You would do well to use them.
3. List lists.
If you have a series of three or more items, break them out of the sentence into a bulleted or numbered list. Readers perceive bullets as each being separate sentences and paragraphs.
This is especially important online, where readers skim even more than they do in print. In one test, usability expert Jakob Nielsen made a webpage 47% more usable by breaking copy up and lifting ideas off the page. 1
4. Search and destroy conjunctions.
Another way to shorten sentences is to reduce the number of conjunctions.
Conjunctions glue phrases together into long sentences. So if your sentences are too long, use Microsoft Word’s Find function to search for conjunctions.
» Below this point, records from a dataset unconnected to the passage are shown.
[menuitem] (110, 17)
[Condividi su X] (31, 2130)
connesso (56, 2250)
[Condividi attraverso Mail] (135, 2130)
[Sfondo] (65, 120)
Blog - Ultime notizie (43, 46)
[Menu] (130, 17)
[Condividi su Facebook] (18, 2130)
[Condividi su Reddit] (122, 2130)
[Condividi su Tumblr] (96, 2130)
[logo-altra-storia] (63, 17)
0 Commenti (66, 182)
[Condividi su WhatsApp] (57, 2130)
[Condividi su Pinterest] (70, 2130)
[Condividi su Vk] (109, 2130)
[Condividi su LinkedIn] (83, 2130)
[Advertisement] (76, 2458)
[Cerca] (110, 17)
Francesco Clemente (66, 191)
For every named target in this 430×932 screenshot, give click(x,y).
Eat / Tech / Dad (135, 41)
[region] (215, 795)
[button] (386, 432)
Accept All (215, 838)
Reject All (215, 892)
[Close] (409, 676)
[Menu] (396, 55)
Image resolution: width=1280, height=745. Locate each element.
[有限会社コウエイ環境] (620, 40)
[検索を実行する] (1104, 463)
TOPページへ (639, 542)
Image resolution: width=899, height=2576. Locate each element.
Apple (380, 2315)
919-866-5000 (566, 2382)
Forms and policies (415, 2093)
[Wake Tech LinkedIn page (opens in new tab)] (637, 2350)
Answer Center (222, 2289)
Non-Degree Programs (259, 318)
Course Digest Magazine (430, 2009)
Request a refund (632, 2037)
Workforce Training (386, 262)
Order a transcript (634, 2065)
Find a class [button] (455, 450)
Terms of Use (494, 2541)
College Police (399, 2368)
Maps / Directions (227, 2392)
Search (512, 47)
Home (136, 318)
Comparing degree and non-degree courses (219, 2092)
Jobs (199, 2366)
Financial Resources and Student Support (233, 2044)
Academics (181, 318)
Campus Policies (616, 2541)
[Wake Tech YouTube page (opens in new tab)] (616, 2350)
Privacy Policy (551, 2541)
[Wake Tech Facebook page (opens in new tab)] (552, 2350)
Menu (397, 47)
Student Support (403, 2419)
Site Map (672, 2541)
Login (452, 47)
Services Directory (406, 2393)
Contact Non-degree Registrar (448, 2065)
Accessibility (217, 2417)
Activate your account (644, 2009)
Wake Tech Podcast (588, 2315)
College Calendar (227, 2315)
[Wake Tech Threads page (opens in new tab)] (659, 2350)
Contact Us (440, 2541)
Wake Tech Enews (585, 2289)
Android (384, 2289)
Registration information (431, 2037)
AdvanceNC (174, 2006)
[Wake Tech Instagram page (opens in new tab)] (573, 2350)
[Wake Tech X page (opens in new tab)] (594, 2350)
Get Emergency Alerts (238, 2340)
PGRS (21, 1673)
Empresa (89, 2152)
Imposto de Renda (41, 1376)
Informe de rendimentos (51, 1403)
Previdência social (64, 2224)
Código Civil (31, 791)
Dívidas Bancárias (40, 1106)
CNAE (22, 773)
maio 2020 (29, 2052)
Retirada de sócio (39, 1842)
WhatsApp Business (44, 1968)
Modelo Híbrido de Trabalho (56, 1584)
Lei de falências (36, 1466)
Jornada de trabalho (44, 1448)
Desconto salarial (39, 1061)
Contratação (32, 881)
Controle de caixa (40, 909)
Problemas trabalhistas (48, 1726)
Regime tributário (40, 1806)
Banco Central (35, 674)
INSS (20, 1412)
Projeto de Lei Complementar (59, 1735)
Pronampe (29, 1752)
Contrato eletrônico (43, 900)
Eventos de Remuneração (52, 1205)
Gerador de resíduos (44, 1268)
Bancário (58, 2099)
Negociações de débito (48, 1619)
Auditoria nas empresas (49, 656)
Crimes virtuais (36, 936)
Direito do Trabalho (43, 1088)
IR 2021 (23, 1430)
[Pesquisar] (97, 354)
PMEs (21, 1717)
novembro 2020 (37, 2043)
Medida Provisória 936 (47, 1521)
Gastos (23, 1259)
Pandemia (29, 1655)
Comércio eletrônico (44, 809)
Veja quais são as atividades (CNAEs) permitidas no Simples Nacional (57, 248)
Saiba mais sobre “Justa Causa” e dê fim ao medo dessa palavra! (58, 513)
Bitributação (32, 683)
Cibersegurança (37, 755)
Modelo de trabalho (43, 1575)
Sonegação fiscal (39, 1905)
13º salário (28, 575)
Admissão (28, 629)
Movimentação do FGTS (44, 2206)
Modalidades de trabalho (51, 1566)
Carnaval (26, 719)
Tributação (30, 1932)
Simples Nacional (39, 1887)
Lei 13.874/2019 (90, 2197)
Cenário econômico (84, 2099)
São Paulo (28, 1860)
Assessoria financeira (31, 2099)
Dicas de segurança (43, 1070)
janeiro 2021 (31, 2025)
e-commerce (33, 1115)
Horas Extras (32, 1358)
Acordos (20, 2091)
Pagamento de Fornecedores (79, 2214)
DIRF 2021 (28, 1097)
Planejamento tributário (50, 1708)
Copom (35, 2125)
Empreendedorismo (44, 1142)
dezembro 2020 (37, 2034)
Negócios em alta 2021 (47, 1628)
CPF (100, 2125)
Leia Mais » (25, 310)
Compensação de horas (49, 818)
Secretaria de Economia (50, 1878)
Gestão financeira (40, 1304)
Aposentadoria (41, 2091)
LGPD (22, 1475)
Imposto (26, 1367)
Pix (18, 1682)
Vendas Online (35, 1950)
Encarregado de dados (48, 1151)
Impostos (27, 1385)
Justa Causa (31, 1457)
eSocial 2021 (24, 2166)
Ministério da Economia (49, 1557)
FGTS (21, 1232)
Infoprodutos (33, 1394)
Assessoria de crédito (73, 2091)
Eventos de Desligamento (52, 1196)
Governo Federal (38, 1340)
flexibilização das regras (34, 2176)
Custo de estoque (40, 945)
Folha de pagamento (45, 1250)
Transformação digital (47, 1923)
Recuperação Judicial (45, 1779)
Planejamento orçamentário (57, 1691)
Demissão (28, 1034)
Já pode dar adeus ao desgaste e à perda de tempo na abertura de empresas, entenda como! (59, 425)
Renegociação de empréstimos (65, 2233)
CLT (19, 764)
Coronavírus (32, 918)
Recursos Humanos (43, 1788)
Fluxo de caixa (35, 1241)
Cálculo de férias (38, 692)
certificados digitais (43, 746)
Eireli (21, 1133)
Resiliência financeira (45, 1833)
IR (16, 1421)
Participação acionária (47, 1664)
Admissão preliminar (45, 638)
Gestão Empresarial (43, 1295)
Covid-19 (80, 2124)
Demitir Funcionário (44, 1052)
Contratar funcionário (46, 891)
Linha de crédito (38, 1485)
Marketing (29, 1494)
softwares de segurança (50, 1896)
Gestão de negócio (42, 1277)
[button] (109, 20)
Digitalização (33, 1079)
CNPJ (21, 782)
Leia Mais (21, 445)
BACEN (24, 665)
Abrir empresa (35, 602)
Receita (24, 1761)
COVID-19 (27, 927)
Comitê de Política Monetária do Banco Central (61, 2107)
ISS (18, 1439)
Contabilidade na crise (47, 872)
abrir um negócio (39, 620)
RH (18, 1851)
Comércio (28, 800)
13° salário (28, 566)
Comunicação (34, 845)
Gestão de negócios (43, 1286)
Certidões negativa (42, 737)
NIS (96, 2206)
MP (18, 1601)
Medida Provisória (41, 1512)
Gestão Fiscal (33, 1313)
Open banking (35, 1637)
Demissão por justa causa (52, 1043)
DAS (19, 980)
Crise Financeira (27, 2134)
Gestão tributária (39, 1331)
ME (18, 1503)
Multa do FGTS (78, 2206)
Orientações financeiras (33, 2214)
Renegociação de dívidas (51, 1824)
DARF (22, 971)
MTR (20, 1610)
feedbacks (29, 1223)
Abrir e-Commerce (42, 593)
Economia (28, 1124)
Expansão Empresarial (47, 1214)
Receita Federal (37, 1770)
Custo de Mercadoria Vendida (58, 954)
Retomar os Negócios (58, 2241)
They include and, or, also, but, so, then and plus.
When one of my writing coachees who wrote deadly long sentences tried this trick, she found 23 ands in a 500-word article. Those are pretty good clues for places to shorten.
When you find conjunctions, see whether you can replace them with a period. Or, instead of replacing them, start your sentence with a conjunction.
5. Pass on prepositions.
Reducing the number of prepositions is another way to shorten your paragraphs.
Because prepositions link words and phrases together, they make sentences longer and harder to understand. Since 1928, researchers have shown that prepositions reduce comprehension (Vogel and Washburne, 1928; Ojemann, 1934; Lorge, 1944; Coleman, 1965; Klare, 1976). 2
Take this sentence, from a Starbuck’s release …
“By far, this is the most angst-ridden decision we have made in my more than 25 years with Starbucks, but we realize that part of transforming a company is our ability to look forward, while pursuing innovation and reflecting, in many cases, with 20/20 hindsight, on the decisions that we made in the past, both good and bad.”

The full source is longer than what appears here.